Reference edition:
Commenta in Ciceronis Rhetorica. Accedit Incerti Auctoris Tractatus de adtributis personae et negotio, Thomas Riesenweber (ed.), Teubner-De Gruyter, Berlin-Boston 2013.
This treatise, which Karl Halm first edited as part of his Rhetores Latini Minores (1863: 305-310), consists of a summary of Cicero’s De inventione 1.34-43 that is divided into three parts: de adtributis personae, de adtributis negotio, and de consecutione. It is preserved in the same codices that have transmitted Marius Victorinus’s extremely rich and detailed commentary on Cicero. The manuscript tradition is unusually full and complex, as has recently been elucidated by Antonella Ippolito (2009) and Thomas Riesenweber (2015: viii-xvi). Two codices are especially important for our reconstruction of the text: Kölner Dom- und Diözesebibliothek cod. 166, of the 7th-8th c. (= olim Darmstadtiensis / D); and Oxford, Bodleian Library, D’Orville 152, of 16th c.(= O).
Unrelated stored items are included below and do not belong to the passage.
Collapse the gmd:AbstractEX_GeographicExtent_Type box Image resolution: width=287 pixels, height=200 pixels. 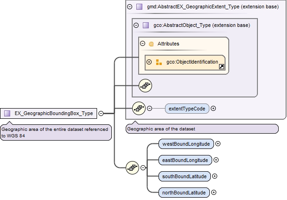129,7
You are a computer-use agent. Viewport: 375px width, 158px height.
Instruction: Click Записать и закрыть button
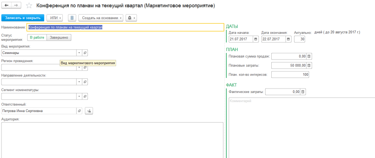(23, 18)
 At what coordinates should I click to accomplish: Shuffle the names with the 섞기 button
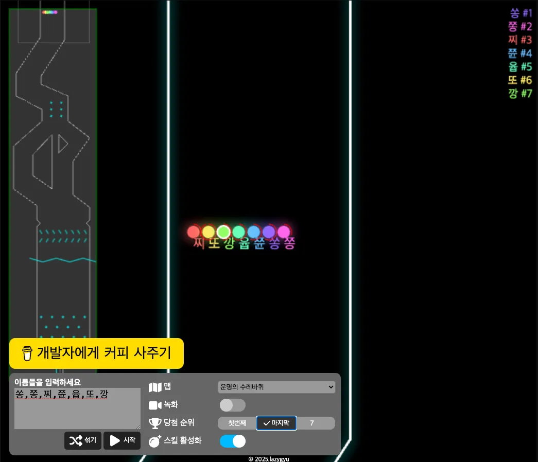point(83,440)
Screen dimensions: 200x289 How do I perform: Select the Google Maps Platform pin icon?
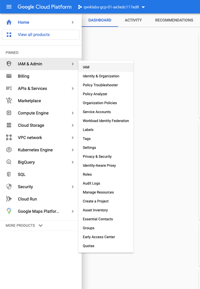(x=9, y=211)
We remain unsure of the treatise’s original aims: Riesenweber suggests it was part of a larger commentary on the De inventione that has not survived, basing his argument on comparisons between the treatment of topics like the differentiae verborum and parallel sections of Victorinus’s commentary (Riesenweber 2013: 454); Ippolito, on the other hand, thinks that the treatise goes back to a rhetorical collection intended for school use, a view that may be supported by the presence of excerpta from Cassiodorus in some manuscripts (Ippolito 2009). Although the text had been attributed to Marius Victorinus since the high medieval period and the two texts were transmitted together, Halm refuted this claim: according to him, it was unlikely that the same author would have bothered to treat the same material in summary form after already producing a more detailed version; moreover, the short text’s uneven and fragmentary style differs greatly from what one finds in Victorinus, and the manuscripts reveal confusion about where the text belongs: some have it follow Victorinus’ treatise, while others place it between his first and second books. Riesenweber makes the hypothesis that the author can be identified as an otherwise unknown Q. Fabius Laurentius, a name that Halm had assumed was the complete name of Victorinus on the basis of a corrupt title in D (Riesenweber 2013: 16). Teuffel and Müller subsequently distinguished between the author of the De adtributis and the famous rhetorician. The dating of the text remains uncertain; all we can say for certain is that it post-dates Victorinus. [A. Balbo; tr. C. L. Caterine].